Member Since: Mar 2011
Location: Northeast USA
Posts: 23,288
Koojriu,

I have problems with holidays too. But we are not alone with that challenge as a lot of people struggle during holidays. Because holidays tend to bring on more stress and emotional challenges it can be hard not to turn to an unhealthy coping method that different people turn to when the stress/anxiety/emotional challenge gets hard.

Each person is different depending on their history, but typically IMHO often families fail to understand how a person with PTSD struggles and if that happens it can be extremely uncomfortable as the desire to isolate and avoid can be high and the guilt that takes place often also becomes a challenge too it can also be extremely lonely too. I always experience a bad PTSD cycle when holidays come even though I wish that would not take place.

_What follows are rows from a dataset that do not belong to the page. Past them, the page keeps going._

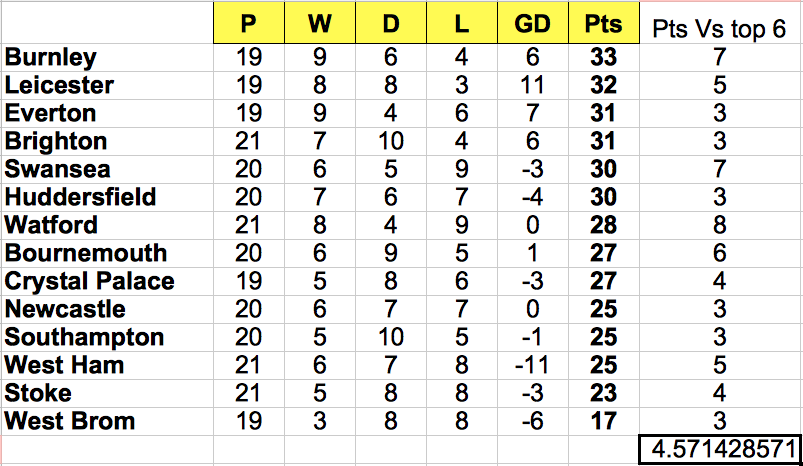Click the average value 4.571428571 cell
Screen dimensions: 803x466
point(720,450)
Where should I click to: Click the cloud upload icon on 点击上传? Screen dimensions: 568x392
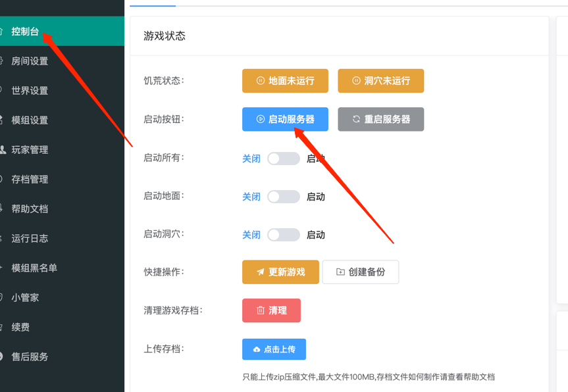coord(256,349)
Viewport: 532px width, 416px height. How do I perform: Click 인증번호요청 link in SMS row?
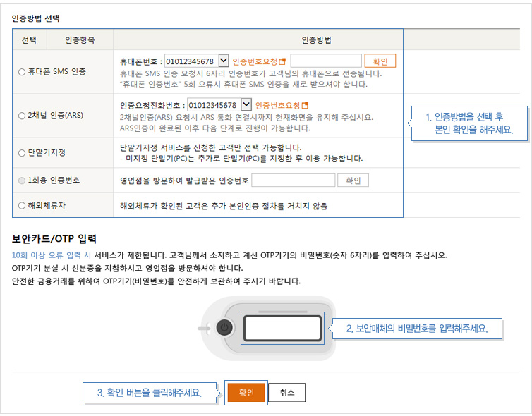[x=255, y=61]
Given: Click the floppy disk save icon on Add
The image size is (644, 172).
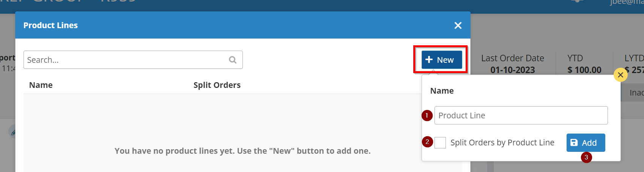Looking at the screenshot, I should click(x=574, y=143).
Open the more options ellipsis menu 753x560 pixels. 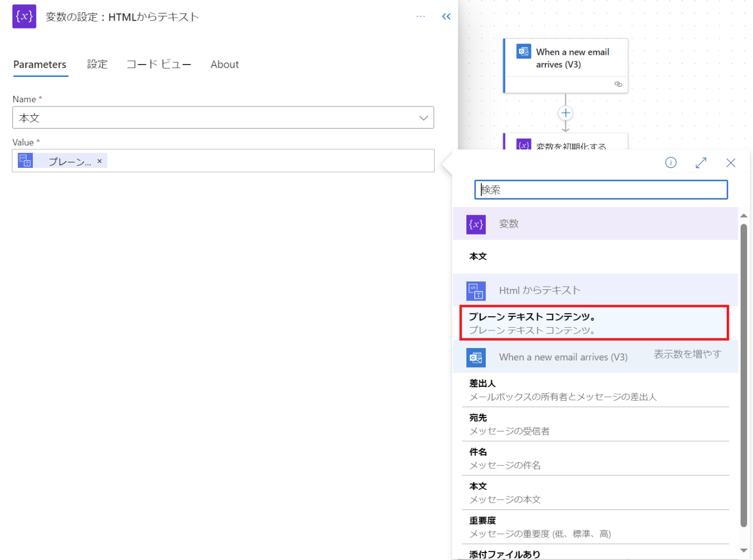pos(421,16)
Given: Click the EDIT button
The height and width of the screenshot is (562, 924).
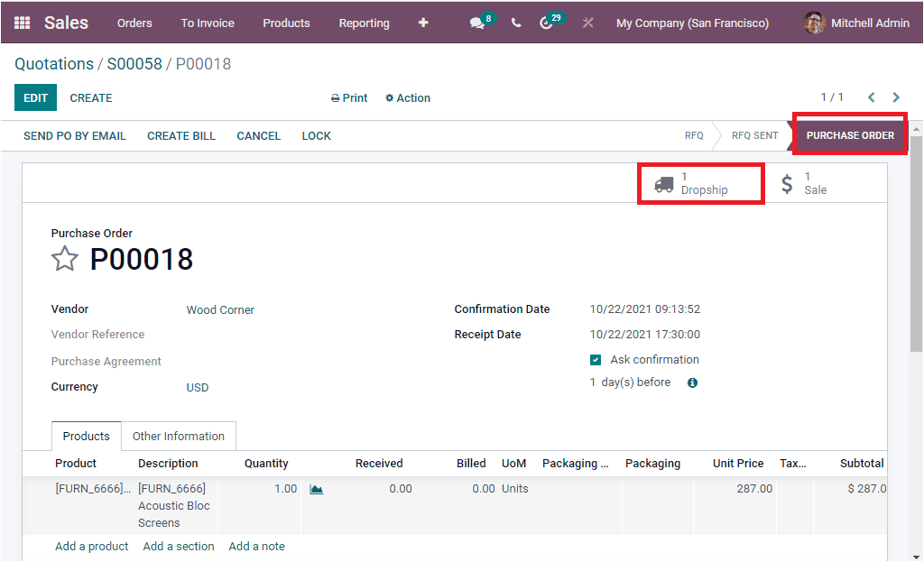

I thought about starting a thread because I really struggle with holidays myself. I get overwhelmed with too many bad memories and the fact that my family doesn't really understand PTSD and the gravity and complex way the holidays affect me.

You could talk about how you are challenged here, I am sure others will be supportive and understanding, even share how they struggle too. I think what is helpful is to be around others that actually do understand, it helps a person realize that they are not alone with this challenge. Therapists are always very busy around the holidays helping countless people find ways to get through them. We all tend to think that we are alone with how we struggle and what is considered the ideal way a holiday
is celebrated, but what we don't realize is this "ideal" is not really happening with others and only not us. We tend to have these deep messages about how it is supposed to be but often that deep subconscious message is just not a "reality" a picture that really happens "only for others", the reality is, the holidays are a challenge for many, many
people.

The important thing to work on is making sure you do "not" self punish. I know that isn't easy with PTSD, but do your best to recognize the negative symptoms and that they are just symptoms and don't mean you should allow yourself to feed into them.

You are welcome to talk about "how" you are challenged, sometimes that helps because here at least, you will be exposed to others that can provide you with the kind of sympathy and support you need to help you "mourn" whatever you are struggling with. That is where I have a hard time, I really don't have "any" family member that can comfort me the way I need it and that challenge is brought into "focus" when every holiday comes.